April 6
Heating is on the blink.
Turns on, stays on. In my fairly long history of being in this house, this is not the first or even the second time this has happened. I can't summon the energy to sort it out however. I suspect it is once again the thermostat. Just to confirm I need to switch the power off and pull the stat off the wall and turn it all back on again - without the stat, just bare wires. It's an old school stat, so, live power, 240v zipping through it. Not one to just poke about in with the power on. If it is the stat, the heating will not come on with it wrenched off the wall. If it's not the stat - then the heating will come on regardless. The modern thermostats are utter shit. In theory they should last forever. In practice they futz out every 5 years, sometimes 12 months. I think they dont do well with the live current. Whatever it is. Shit design.
For the moment. I really cannot summon the energy to tinker with it. So. I am resorting to manually switching off the heat.
Of course logically it makes no sense. I will probably burn more energy manually switching the heating off every 4 hours.

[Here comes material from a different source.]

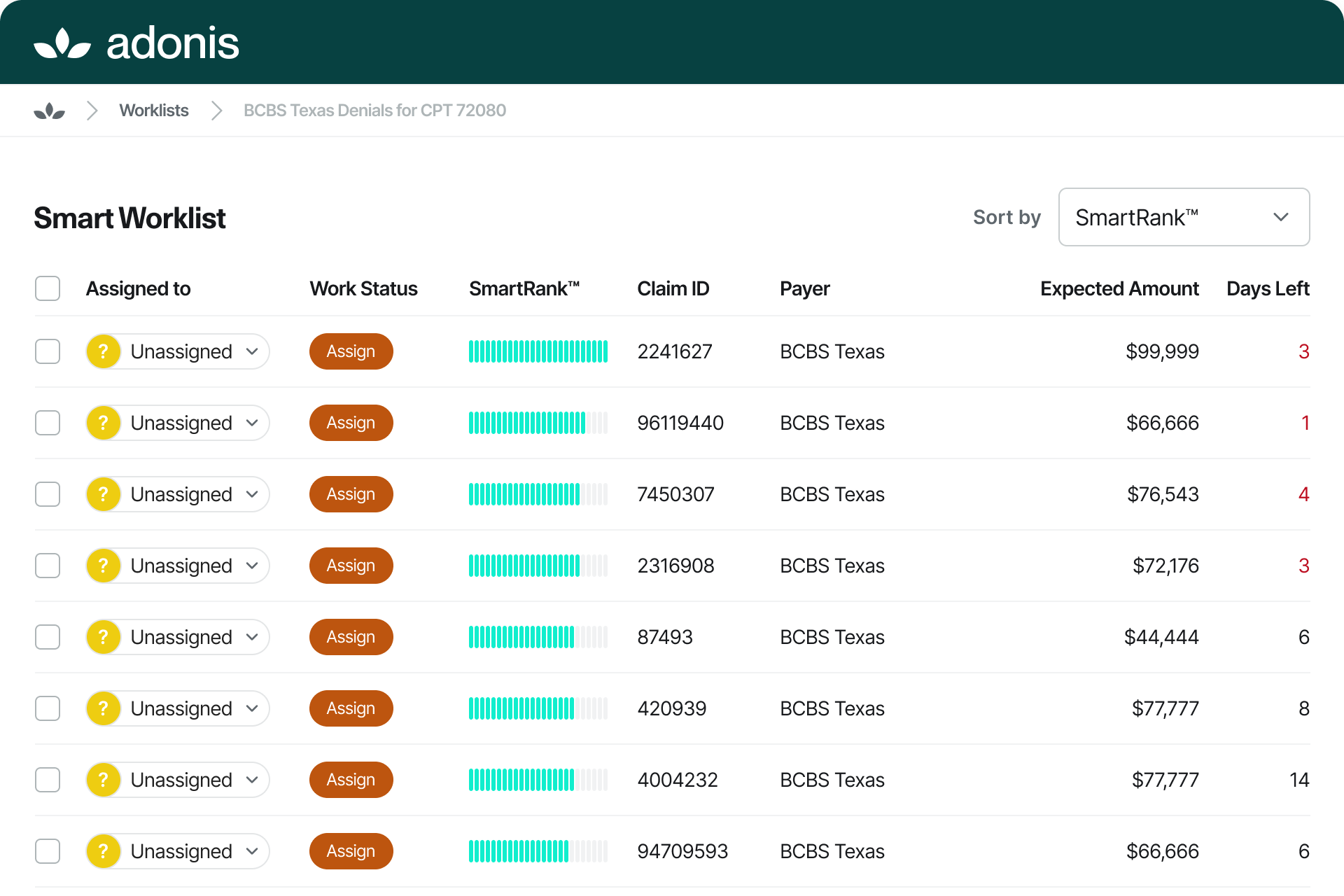The height and width of the screenshot is (896, 1344).
Task: Click yellow question avatar for claim 96119440
Action: [x=104, y=423]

But no one said it was about logic.
My queasy feelings have slowly subsided. Not feeling too terrible. On a diet of zero pepper, light eating, and being careful of any "triggers". It seems to be having an effect. Or is coincidental. If it's not coincidental, then you can say that some things trigger me. Once triggered I am in a "triggered" state for around 4 or 5 days, and many things can then continue the trigger. I suspect if I am not in a triggered state I am a little more robust.
Uh huh.
More testing required.
Needless to say, before the Event of Bullshit, I never used to get triggered from eating anything.

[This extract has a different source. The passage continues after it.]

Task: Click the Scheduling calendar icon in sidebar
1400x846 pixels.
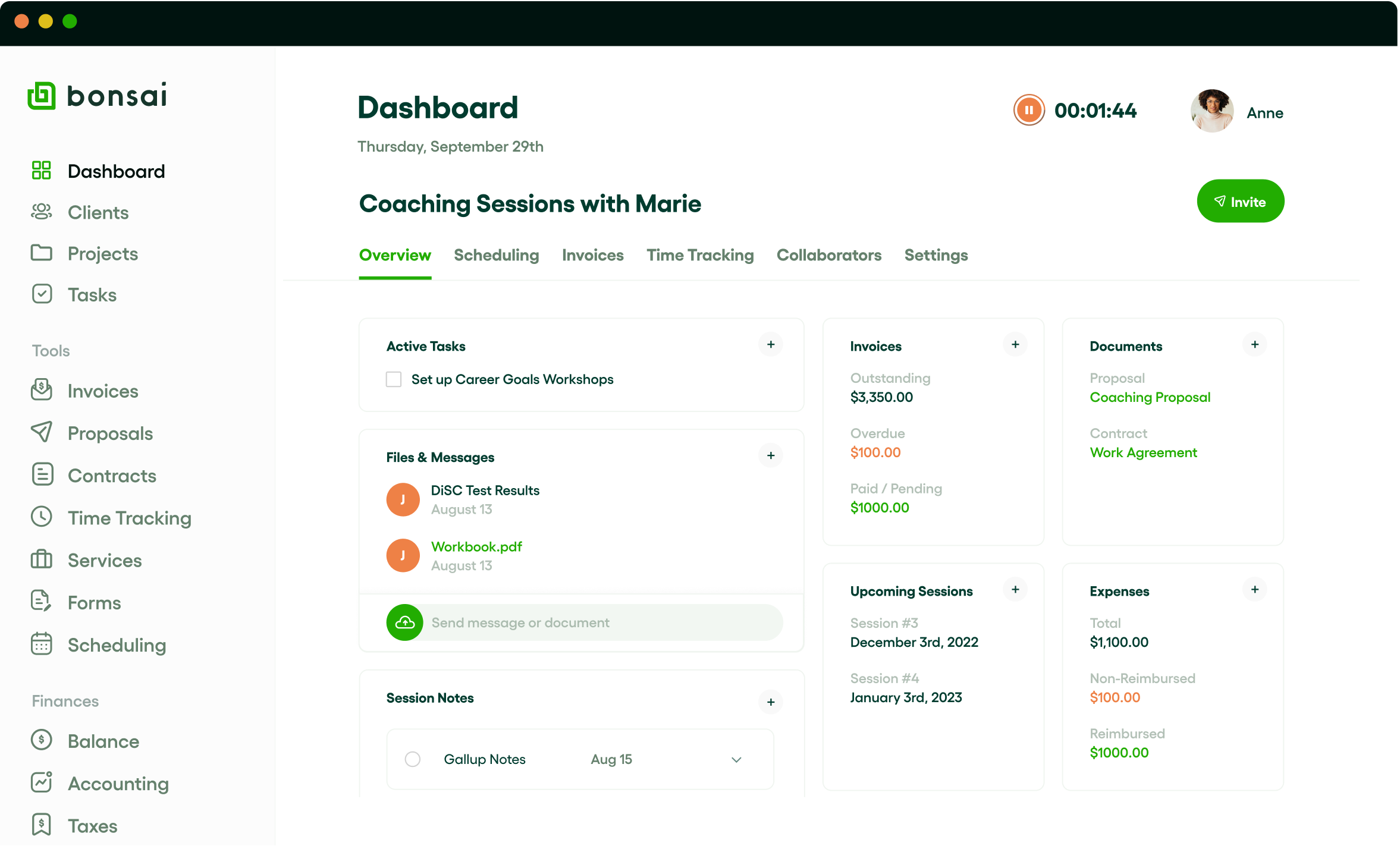Action: pyautogui.click(x=42, y=644)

This also isn't a million miles away from how I felt last year. I had to restrict my diet down to small and bland.
Despite feeling less queasy, I am mentally and .. in other physical ways, not doing great. I am struggling to pull myself out a hole most days. Interestingly I went and streamed for several hours yesterday, despite really not feeling like it at all. And. It made my mood improve.
What ?
Interesting !
Is it that I talk to myself ? But not in a shitty nihilistic way ? Hmmmm.
Anyway. I think I am struggling with the extra time on my hands which is allowing me to see where I am. And it's not good. Suffering a whole bunch. Perhaps this all gets better over time. The first powerwash of accumulated shit off of me. Perhaps.
Today I am fitting and starting. Not. Too. Terrible. Not good either. And I am struggling to maintain anything. Flickering. Like a faulty bulb.
I did a little washing up today. The whole. Do just a little when you can. So I did. The house is a disaster. Again. Reflective. But maybe there are signs of a few positive shoots there. A small step upwards in mood. Queasy falls into the rear view mirror. Managing a diet.
But at the moment, any ambition or motivation is zero. Zero spark. Zero magic. Dead inside.
Peace. You've walked many dark paths without oxygen. Do not panic. Do not self flagellate. Wait. Rest. It will pass.
It's a fairly strong mantra in me these days. It's happened a lot, so, I tend to believe it. Even though it's a purely intellectual argument, and, by and large, that has zero to little power to reverse mentalry or emotions, it's a very well trod one, and, eveything else in me grudgingly acknowledges that it is a bit of a pattern. That the intellect might have a point.
Still. Equally strong. Fuck you. No it won't. Things work until they don't. Duh.
There are so many things I need to do. Need is a strong word. But. Can't do them. Stuck, for the moment, in limbo. Just watching time fall away. Waiting. I think in many ways I could do with living in a very minimal house. Like. A padded cell. Ha ha. But seriously. Something wherein when you get pulled down in the dark, there's not much there for you to maintain or worry about. I think perhaps this is also a little part of me trying to minimalise over the last decade. Ejecting shit. Less to worry about.
Positives
Hopefully. Things are very slowly starting to improve all round. Hopefully. We shall see. The managed diet seems to be working. Early days. But uh huh.